• _Written instruction 1_
Reproduce the passage of the guest posting article starting at "- SEMrush rank" and ending at "guest posting services!".
• _Written instruction 2_
Summarize the guest posting article in two sentences.
• _Written instruction 3_
Answer these questions from the guest posting article:
(a) Which Google updates does it name as penalizing?
(b) Which tool supplies the Trust Flow and Citation Flow figures in the spreadsheet header row?
(c) What do Moz and Ahrefs each have for assessing a URL/page and a website overall?

Link building for SEO remains a solid long-term strategy for growing search engine rankings and increasing online exposure.
Whether via manual link building (e.g. HARO or broken link building), guest posting services or guest blogger outreach services, dozens of link building strategies abound.
But how to build backlinks with guest posts that won’t elicit the ire of Google STILL remains a topic of perpetual debate.
As it should.
Guest blogging services are not what they used to be.
Quality matters more than quantity and when a single link in your backlink portfolio can create Google penalties, you should take stock of your current guest blogging strategies to make sure they are in-line with today’s best practices.
What worked as white hat only a few months ago, may now be considered a black hat tactic.
This is more true with penalizing Google updates like SpamBrain and the Helpful Content Update.
In this article, we will discuss how to find guest blogging opportunities for quality, avoiding low quality publishers and guest posting services that are blatantly associated with private blog networks.
Table of Contents
Spreadsheet Assessment Outline for Guest Posting Services
When assessing these various guest posting service metrics, we typically run them in a spreadsheet that has a header tab that might look something like this:
The spreadsheet header row includes:
- Site name
- Domain Authority (DA) score (per Moz)
- Domain Rating (DR) score (per Ahrefs)
- Ahrefs traffic
- Server IP
- Trust Flow (per Majestic) of the root domain
- Citation Flow (per Majestic) of the root domain
- Site niche
- Total backlinks (Moz, Ahrefs, SEMRush)
- SEMrush rank
- Alexa rank
- Moz quality score
- Moz spam score
- Percentage of quality backlinks
- Total # of indexed URLs
Creating something like this in your own guest posting service and link building outreach campaign assessment is no longer an option, it’s vital.
If you want a walk-through on assessing the quality of a guest posting service, we have created the following video, which should be helpful.
Now, let’s dig into the metrics for qualifying your guest posting services!
What is the Guest Post Site’s Moz Domain Authority, Ahrefs Domain Rating?
Both Moz and Ahrefs have their own proprietary metric to assess the authority of a given URL/page and a website overall.
This gauge is done by taking into account the totality of the site’s linkgraph, judging how the site looks relative to other sites based on the quantity and quality post links pointing to the site.

• _Stored data_
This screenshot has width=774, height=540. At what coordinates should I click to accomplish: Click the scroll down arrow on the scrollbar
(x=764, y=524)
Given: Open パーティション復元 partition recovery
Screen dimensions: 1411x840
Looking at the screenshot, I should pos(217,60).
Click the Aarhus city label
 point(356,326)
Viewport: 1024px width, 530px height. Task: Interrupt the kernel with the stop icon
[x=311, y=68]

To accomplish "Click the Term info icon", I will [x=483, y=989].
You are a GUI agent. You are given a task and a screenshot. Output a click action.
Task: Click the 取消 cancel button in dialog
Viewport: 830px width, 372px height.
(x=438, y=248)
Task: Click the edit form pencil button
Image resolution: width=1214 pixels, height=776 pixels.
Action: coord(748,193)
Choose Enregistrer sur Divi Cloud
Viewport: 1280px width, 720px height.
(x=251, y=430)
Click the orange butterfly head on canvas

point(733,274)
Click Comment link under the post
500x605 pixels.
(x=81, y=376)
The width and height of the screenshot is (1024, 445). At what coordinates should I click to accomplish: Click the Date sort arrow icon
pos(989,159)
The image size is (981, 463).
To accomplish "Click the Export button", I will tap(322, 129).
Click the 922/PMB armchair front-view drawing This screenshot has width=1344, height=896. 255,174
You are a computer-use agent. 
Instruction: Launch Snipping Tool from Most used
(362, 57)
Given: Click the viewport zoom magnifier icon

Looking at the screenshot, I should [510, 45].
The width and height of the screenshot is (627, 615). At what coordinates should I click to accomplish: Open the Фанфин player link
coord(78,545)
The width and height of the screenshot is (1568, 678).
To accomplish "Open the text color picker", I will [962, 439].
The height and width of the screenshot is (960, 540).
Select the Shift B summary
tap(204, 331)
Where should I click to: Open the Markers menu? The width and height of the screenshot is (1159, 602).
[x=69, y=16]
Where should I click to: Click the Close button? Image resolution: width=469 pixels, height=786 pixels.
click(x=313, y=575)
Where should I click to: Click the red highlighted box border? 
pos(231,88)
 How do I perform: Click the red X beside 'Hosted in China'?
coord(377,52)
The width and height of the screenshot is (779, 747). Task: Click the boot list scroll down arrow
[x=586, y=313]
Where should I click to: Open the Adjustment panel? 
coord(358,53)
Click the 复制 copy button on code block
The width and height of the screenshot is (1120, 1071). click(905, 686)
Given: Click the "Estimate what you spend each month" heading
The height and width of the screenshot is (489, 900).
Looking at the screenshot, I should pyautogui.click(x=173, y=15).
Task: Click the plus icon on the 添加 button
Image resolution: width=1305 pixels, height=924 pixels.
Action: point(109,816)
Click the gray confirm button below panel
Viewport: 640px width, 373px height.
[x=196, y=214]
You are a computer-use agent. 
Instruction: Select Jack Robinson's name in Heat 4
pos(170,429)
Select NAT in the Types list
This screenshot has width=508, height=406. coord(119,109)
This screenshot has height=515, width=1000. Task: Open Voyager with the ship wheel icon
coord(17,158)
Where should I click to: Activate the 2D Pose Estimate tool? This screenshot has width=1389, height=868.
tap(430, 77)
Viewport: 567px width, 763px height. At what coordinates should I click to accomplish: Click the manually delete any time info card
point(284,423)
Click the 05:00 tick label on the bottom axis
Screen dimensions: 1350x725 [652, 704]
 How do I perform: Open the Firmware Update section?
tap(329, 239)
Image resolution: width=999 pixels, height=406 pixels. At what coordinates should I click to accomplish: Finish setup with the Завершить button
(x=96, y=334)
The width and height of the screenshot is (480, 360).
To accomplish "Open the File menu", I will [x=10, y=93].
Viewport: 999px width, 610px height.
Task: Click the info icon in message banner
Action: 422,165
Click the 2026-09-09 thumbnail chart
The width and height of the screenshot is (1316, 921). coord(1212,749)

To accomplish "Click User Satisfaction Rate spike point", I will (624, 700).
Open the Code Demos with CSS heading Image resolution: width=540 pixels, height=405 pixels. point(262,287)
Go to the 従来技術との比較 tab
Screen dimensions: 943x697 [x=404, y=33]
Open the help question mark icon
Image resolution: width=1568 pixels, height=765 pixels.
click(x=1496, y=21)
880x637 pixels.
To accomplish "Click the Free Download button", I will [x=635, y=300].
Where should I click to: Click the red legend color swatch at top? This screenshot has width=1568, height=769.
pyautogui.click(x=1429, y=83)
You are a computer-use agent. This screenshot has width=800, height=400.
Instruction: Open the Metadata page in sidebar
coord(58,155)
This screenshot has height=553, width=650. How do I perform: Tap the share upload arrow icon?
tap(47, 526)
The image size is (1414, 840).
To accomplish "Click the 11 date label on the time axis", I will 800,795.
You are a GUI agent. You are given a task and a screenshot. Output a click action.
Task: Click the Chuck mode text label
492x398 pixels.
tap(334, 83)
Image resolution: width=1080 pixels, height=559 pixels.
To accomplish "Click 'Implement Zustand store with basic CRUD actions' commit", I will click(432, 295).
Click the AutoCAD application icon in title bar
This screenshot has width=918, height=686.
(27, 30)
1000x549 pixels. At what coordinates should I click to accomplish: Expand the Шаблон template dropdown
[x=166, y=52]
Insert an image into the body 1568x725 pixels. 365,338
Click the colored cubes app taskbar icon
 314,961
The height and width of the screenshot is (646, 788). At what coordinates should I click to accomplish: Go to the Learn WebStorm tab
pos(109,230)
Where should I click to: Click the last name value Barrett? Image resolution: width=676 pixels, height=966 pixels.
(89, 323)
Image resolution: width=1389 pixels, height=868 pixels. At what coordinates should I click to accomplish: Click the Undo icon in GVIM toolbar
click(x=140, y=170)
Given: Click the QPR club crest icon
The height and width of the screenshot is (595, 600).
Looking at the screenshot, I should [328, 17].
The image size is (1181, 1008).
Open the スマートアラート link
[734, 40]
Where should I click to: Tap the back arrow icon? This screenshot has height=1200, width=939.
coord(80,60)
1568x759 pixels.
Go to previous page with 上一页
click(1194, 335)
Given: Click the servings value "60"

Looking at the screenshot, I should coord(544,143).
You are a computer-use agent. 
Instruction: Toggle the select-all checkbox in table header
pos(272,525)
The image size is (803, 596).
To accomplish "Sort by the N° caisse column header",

• _Worked answer 1_
- SEMrush rank
- Alexa rank
- Moz quality score
- Moz spam score
- Percentage of quality backlinks
- Total # of indexed URLs
Creating something like this in your own guest posting service and link building outreach campaign assessment is no longer an option, it’s vital.
If you want a walk-through on assessing the quality of a guest posting service, we have created the following video, which should be helpful.
Now, let’s dig into the metrics for qualifying your guest posting services!

• _Worked answer 2_
Link building remains a solid long-term SEO strategy, but guest blogging services have changed, and because a single link can bring Google penalties, guest blogging strategies should be checked against current best practices. The article describes assessing guest posting services in a spreadsheet of metrics such as Moz Domain Authority, Ahrefs Domain Rating, traffic, Trust Flow and spam score, starting with the authority metrics that Moz and Ahrefs derive from a site's linkgraph.

• _Worked answer 3_
(a) SpamBrain and the Helpful Content Update.
(b) Majestic.
(c) Their own proprietary metric to assess authority.